Die Journalist*innen waren Anfang der Woche aus Havanna losgefahren, um über die Folgeschäden des Hurrikans „Matthew“ zu berichten, der den Osten der Insel am 4. Oktober 2016 heimgesucht und teils schwere Zerstörungen angerichtet hatte.
Am Abend wurden die Journalist*innen wieder freigelassen, ihnen wurde aber verboten, das Gebiet erneut zu betreten. Auf Facebook informierte Elaine Diaz, der Gruppe ginge es gut und sie würden am Donnerstag zurück nach Havanna reisen.
Keine Rechtsgrundlage für unabhängigen Journalismus
Periodismo del Barrio ist eines einer ganzen Reihe von unabhängigen Medien, die in den letzten Jahren entstanden sind. Sie nutzen eine Grauzone des kubanischen Rechts aus, um Journalismus zu betreiben.
Denn offiziell kann es in Kuba keine privaten Medien geben – das verhindert der Verfassungsartikel 53. Aber mit dem besser gewordenen Zugang zum Internet eröffnen sich auch in Kuba neue Kommunikationsmöglichkeiten. Man kann vieles einfach machen, und es wird bislang toleriert.
Nur: offiziell gibt es Periodismo del Barrio nicht. Ein privat betriebenes Medium in Kuba registrieren zu lassen, ist nicht möglich. Insofern ist auch die Begründung für die Festnahme, die in verschwurbelter Form im Parteiorgan Granma nachgeschoben wurde, so richtig wie infam: Diese sogenannten Medienschaffenden, – denen die Granma per se revolutionsfeindliche Ziele unterstellt – hätten sich nicht wie alle anderen akkreditiert, um aus dem Katastrophengebiet zu berichten. Genau das können die Journalist*innen auch gar nicht – weil es das Medium offiziell eben gar nicht gibt.

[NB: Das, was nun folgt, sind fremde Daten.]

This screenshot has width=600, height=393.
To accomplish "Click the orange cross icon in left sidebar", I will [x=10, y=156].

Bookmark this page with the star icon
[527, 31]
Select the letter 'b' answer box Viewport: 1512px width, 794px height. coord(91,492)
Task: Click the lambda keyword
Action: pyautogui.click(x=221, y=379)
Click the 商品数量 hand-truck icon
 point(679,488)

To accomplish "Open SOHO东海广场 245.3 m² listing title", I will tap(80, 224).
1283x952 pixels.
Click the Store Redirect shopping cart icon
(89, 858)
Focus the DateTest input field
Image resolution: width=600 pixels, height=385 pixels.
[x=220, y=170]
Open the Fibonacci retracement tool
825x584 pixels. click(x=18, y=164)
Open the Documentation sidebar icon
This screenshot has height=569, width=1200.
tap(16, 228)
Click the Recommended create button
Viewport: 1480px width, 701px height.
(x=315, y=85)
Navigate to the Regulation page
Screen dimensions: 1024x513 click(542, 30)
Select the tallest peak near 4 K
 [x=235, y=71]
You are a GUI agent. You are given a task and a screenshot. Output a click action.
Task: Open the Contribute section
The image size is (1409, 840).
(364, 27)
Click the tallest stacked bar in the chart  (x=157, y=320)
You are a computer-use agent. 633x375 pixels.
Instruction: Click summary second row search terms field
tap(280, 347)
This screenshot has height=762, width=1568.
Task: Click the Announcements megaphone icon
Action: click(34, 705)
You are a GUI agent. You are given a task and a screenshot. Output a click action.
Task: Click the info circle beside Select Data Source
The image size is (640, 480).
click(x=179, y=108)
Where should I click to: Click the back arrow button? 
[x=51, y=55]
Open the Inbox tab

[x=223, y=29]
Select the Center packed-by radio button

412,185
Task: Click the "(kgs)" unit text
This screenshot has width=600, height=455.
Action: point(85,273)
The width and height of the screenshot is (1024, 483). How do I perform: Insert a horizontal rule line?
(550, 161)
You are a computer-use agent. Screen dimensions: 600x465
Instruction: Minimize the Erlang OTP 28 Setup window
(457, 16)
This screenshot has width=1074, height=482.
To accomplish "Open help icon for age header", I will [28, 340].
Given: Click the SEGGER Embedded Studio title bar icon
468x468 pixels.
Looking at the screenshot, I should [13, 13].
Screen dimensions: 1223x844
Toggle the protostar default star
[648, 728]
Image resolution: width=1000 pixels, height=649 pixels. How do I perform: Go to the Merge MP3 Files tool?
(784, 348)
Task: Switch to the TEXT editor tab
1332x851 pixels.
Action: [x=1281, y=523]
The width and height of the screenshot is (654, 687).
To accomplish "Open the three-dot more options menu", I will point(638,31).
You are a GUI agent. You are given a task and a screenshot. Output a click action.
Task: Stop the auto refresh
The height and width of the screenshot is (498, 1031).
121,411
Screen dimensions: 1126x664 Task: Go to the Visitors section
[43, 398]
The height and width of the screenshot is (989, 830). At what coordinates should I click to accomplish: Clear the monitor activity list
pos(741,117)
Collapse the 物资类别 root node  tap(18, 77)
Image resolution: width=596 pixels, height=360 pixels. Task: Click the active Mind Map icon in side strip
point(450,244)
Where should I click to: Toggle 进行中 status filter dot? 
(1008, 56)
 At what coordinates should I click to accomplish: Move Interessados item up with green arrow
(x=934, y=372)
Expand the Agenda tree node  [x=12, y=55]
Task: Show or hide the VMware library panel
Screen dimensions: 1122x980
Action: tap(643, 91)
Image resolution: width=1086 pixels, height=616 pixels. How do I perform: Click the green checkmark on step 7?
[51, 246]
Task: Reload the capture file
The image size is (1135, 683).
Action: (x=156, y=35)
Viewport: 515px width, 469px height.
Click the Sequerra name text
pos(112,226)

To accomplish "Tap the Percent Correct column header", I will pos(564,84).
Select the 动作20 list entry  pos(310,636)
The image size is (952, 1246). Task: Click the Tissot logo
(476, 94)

In den letzten Monaten hat die Regierung die Daumenschrauben gegen die neu entstandenen Medien angezogen, und auch gegen bei Staatsmedien beschäftigte Journalist*innen, die darüber hinaus unabhängige Wege gehen, wird stärker vorgegangen. So ist es etwa inzwischen staatlich angestellten Journalisten verboten, nebenher für unabhängige oder ausländische Medien zu arbeiten.
Druck auf Journalist*innen steigt
Das hatten in den letzten Jahren immer mehr Journalist*innen gemacht, einerseits, um dort schreiben zu können, was ihnen die Zensur im Staatsmedium nicht durchgehen ließ, andererseits, um das schmale Gehalt von durchschnittlich knapp 25 Euro pro Monat etwas aufzubessern.
Diese Möglichkeit ist inzwischen verschlossen, was zu großen Debatten innerhalb der kubanischen Journalistencommunity geführt hatte – junge Kolleg*innen von der Provinzzeitung La Vanguardia in Santa Clara, die ersten, denen die freie Mitarbeit bei anderen Medien verboten worden war, hatten sich mit einem offenen Brief gegen den Beschluss gewehrt. Ohne Erfolg, aber mit großem Echo in den sozialen Medien.
Wie Elaíne Diaz selbst haben auch die meisten anderen unabhängigen Journalist*innen an der Universität in Havanna studiert. Die Journalistenausbildung dort ist sehr gut – umso frustrierter finden sich viele junge, ambitionierte Journalist*innen anschließend nur schwer im Medienalltag einer kontrollierten Staatspresse zurecht.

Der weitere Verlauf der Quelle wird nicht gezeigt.